A obsessão pelo refinamento técnico não esconde o ator, mas impôs ao FILO alternativas para atender às exigências da iluminação - que requer equipamentos que não estão disponíveis no Brasil - sem perder o brilho. Exceções que companhias como a alemã abrem para um festival com o reconhecimento do londrinense.
Odin Teatret já pisou no FILO em 1991, quando foi destaque em uma mostra. Voltou em 1999 sempre com um trabalho específico, que olha para o ator com os olhos da técnica, profissional, ética e social, que ergue a antropologia teatral nesta edição em ''Salt''.
Onde há espaço para o Odin e Pedro Salustiano também existe lugar para a dança da americana Maureen Fleming no espetáculo ''After Eros'', que será apresentado dias 11 e 12, às 20h30, no Ouro Verde. Chamando para a cena o butô do pós-guerra de Tatsumi Hijikata e Kasuo Ono, a americana veste na arte tradicional o quimono com cores contemporâneas e música ao vivo.
Grade que atravessa os limites artísticos do país na Mostra Nacional, subindo pelo agreste para trazer grupos importantes nordestinos, que estão em cartaz em várias partes do país, como ''Samba no Canavial'', do recifense Pedro Salustiano, que se apresenta apenas no dia 4, às 20 horas, no Circo Funcart.
Terra Brasil que dá maracatu e congada do filho Salu, como também Cabauêba e o seu ''Linha Férrea'', de Fortaleza (CE), que com textos poéticos constrói um espetáculo visual.
Os nacionais também deixam ver o trabalho de diretores, entre eles o de Henrique Dias, da Cia de Atores, com o espetáculo ''Ensaio.Hamlet'', do Rio de Janeiro, um dos diretores brasileiros mais festejados na atualidade. Brasileiro de destaque ao lado de argentinos como Rafael Spregelburg, do grupo El Pátron Vasquez, que como Daniel Veronese, que esteve na edição passada do FILO, é um dos nomes importantes da dramaturgia Argentina.

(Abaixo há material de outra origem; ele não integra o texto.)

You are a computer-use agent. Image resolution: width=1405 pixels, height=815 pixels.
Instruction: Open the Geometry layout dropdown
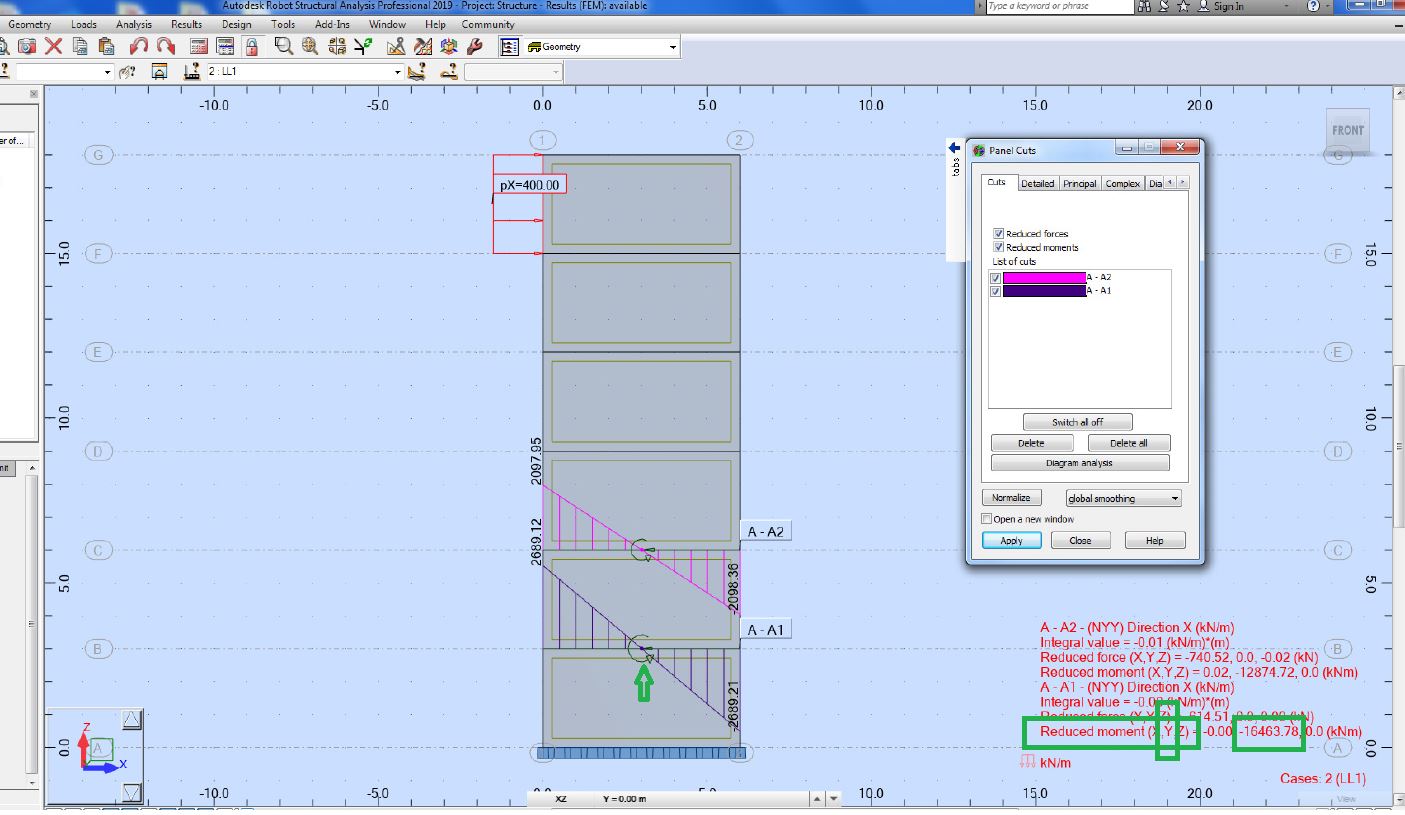click(x=674, y=46)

Os argentinos, portugueses, espanhóis, americanos, peruanos ou o boliviano Cesar Brie e o grupo Teatro de Los Andes, diretor que integrou o elenco do Odin Teatret, adaptando o estilo Eugenio Barba para as inquietações da América do Sul, são cenas do FILO 2005, que mostrarão no palco a quantas anda a diversidade teatral.